ENISA works towards a more resilient European Aviation System.
Aviation sector
While aiming at harvesting the benefits of digital transformation in order to streamline operations or enhance its customers’ experience, aviation is evolving at a fast pace towards interconnection systems and the use of IoT. The flipside of this transformation is the rising danger posed by cyberattacks that take the opportunities provided by a wider and sometimes unprotected attack surface.
The industry is a vast ecosystem of different players along the supply chain. Within the scope of the NIS Directive we find air carriers, airport managing bodies, core airports and entities operating ancillary installations contained within airports and traffic management control operators providing air traffic control (ATC) services.
ENISA has been working on aviation cybersecurity since 2010, aiming at enhancing the security and resilience of air transport in Europe together with all relevant key stakeholders and sectorial agencies (e.g. EASA, Eurocontrol). Relevant work includes studies, such as the 2016 'Securing Smart Airports' and cyber exercises.

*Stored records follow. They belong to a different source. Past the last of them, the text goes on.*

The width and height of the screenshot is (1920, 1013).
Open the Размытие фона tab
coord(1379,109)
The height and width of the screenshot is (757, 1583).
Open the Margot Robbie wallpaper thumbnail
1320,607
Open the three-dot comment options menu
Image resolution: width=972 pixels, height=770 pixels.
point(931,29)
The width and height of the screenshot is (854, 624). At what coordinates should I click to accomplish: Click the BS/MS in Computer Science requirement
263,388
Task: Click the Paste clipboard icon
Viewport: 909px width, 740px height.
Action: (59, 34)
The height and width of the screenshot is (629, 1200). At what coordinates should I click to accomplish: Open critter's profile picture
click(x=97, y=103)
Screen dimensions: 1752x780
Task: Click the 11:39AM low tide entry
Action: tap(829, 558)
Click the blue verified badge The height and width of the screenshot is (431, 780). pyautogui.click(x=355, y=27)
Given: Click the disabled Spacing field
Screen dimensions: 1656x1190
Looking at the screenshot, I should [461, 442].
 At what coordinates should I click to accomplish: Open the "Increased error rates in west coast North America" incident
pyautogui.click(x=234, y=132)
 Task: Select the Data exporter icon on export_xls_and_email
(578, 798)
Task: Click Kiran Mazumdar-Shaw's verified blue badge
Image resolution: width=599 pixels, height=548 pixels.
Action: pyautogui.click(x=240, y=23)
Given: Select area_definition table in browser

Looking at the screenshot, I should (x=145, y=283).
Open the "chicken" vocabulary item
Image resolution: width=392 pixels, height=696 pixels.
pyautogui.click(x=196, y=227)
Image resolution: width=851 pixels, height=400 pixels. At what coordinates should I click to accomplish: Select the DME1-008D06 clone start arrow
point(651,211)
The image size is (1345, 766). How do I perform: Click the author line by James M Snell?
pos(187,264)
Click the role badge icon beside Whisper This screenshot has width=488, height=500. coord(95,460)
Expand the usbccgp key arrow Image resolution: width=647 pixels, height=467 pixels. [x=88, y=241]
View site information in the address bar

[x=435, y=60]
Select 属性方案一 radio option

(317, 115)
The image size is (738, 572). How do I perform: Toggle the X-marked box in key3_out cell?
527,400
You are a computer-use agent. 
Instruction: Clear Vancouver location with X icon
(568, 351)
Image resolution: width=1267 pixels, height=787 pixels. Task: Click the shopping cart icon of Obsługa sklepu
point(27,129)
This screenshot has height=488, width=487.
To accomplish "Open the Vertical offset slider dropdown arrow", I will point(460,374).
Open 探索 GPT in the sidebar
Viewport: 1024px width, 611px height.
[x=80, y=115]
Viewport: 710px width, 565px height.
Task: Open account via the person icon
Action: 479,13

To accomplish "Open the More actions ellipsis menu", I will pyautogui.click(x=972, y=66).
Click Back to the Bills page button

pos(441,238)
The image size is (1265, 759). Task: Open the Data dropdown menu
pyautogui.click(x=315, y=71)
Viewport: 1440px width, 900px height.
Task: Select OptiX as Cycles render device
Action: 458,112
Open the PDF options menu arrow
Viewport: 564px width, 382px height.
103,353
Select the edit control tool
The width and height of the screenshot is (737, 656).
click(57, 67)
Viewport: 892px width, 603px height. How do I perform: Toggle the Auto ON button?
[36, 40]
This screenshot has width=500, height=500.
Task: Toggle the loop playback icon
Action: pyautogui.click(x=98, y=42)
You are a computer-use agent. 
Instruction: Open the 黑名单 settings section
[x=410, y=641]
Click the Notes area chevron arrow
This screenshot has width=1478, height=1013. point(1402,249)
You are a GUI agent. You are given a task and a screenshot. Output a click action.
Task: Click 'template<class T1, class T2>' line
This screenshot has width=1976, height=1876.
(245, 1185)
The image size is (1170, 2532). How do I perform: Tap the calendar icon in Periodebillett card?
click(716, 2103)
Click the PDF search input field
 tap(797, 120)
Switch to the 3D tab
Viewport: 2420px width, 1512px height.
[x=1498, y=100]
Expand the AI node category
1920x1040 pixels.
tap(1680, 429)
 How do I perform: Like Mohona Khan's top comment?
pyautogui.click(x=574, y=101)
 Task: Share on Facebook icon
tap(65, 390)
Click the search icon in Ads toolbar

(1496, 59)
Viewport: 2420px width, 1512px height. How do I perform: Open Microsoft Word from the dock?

ENISA actively works towards increasing the cybersecurity capabilities and the overall cyber resilience of the Aviation Sector by:
- Engaging in structured collaboration with EASA and other sectorial stakeholders;
- Participating in the European Strategic Cooperation Platform;
- Contributing with technical advice on regulatory matters, e.g. horizontal rule on 'Management of information security risks' (EASA Opinion No 03/2021);
- Promoting cybersecurity information exchange in the community by supporting the creation of the European Aviation ISAC (EA-ISAC);
- Facilitating knowledge building activities.